▶ **EXERCISES**:
[a] Quote the meeting announcement word for word, between "The Northwest Scientific" and "the Oak-Prairie lowlands.", inclusive.
[b] Add the next few sentences to the meeting announcement, starting after its final sentence.

▶ **GIVEN TEXT**:

The Northwest Scientific Association's 82nd annual meeting will be held at the college from March 24 to 27 in the New Science Center. This event is co-sponsored by Cascadia Prairie-Oak Partnership of the Ecoregional Science Conference and the Northwest Lichenologists.
The theme of the conference will be disturbances, biological legacies, and conservation of areas from Mt. St. Helens to the Oak-Prairie lowlands.
Scientists, students, researchers and interested community members are welcome to attend. However, pre-registration is necessary, including cost of attendance, field trips and a banquet meal. Priority registration is March 10, and afterwards costs will increase.
Cost of attendance is $120 for professionals, $145 after March 10, or $50 for students. The banquet meal costs $40 per person and boxed lunches for the field trips range from $12 to $30, depending on the selection.
A 2010 Student Research Grant will be available. More information about the grant can be found on the Northwest Science web page.
The two groups, Northwest Science Association and Cascadia Prairie-Oak Partnership, will be producing an issue of Northwest Science from the abstracts indicated as offered to the journal when submitted. Topics for submission include woodland ecology, management and conservation for the valley to prairie areas.
Specific topics will be covered, including presentations on the Mt. St. Helens eruptive period and Prairie-Oak Woodland restoration and management.

▶ **SUPPLIED RECORDS**:

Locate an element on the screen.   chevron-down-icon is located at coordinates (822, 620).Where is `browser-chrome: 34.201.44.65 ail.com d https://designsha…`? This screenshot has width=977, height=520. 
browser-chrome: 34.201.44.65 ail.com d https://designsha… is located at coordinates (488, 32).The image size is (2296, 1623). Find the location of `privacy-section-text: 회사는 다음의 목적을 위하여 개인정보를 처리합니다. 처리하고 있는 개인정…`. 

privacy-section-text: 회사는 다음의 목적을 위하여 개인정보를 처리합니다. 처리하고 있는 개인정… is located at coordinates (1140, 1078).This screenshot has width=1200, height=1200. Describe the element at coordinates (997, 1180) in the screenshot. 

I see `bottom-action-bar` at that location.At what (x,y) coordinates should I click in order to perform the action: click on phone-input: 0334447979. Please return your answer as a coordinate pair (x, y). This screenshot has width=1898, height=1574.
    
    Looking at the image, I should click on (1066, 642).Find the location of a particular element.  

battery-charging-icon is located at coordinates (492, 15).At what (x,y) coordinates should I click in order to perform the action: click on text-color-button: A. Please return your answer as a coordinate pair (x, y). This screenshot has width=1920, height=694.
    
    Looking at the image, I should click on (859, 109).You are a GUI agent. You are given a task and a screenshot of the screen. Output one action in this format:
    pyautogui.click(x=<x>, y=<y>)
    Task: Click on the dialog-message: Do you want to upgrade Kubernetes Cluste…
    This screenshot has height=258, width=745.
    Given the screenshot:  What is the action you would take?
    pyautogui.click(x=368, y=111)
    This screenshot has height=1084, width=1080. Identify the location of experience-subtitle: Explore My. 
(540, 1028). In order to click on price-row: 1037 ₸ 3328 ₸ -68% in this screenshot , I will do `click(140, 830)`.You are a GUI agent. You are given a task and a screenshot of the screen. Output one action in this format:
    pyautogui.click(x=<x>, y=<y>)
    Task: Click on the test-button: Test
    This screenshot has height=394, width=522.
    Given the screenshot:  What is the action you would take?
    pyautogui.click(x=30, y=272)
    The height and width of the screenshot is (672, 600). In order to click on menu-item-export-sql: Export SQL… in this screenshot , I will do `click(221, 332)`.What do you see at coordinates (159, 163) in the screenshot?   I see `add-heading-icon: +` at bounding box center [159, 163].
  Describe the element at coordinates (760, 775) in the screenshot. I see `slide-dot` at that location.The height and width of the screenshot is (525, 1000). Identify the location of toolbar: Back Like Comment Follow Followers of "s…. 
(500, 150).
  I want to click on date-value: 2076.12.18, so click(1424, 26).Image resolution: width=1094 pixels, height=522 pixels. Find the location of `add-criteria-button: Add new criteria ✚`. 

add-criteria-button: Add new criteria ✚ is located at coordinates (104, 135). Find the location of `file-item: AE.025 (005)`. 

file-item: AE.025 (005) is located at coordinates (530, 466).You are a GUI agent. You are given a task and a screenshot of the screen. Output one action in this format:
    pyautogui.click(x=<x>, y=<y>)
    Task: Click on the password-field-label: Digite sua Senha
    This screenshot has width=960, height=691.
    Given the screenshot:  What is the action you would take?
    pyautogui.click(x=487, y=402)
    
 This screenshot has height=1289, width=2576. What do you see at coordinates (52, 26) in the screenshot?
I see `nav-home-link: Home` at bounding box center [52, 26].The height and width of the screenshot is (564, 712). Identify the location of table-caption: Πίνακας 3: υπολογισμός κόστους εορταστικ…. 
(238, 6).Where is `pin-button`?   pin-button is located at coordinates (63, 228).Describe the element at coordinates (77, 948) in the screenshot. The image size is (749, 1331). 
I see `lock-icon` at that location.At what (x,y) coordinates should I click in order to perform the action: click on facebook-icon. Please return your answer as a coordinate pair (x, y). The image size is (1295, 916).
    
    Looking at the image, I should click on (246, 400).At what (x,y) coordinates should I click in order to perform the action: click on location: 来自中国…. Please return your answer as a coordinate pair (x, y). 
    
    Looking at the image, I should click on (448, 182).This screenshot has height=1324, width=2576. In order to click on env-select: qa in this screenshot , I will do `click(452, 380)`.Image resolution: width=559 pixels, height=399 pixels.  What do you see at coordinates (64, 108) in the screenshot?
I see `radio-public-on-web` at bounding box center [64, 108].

▶ **TASK-BY-TASK RESULTS**:
[a]
The Northwest Scientific Association's 82nd annual meeting will be held at the college from March 24 to 27 in the New Science Center. This event is co-sponsored by Cascadia Prairie-Oak Partnership of the Ecoregional Science Conference and the Northwest Lichenologists.
The theme of the conference will be disturbances, biological legacies, and conservation of areas from Mt. St. Helens to the Oak-Prairie lowlands.

[b]
Also, general sessions will be held on many topics, including tectonics and magnetism, geomorphology, geologic hazards and paleontology, a variety of different biology topics, invasive species control, rare species reintroductions, climate change and ecology and the human dimension.
March 24 events will include discussing how to restore invaded prairies and a pre-field trip meeting. In the evening there will be a gathering at the Olympic Club. The next day, there will be a symposia and technical sessions, another gathering in the evening, a silent auction and a banquet.
March 26 will include another symposia, concurrently running technical and poster sessions. There will be Northwest Science Association and Cascadia Prairie-Oak Partnership business meetings with lunches.
Symposium topics will include "The Biological, Landscape, and Disturbance Legacies of Railroad Logging: 50 to 130 Years of Post-Disturbance Recovery," "Floristic Quality Assessment: Opportunities for Application in the Pacific Northwest" and "People-Plant Interactions On Prairie-Oak Woodland landscapes through time."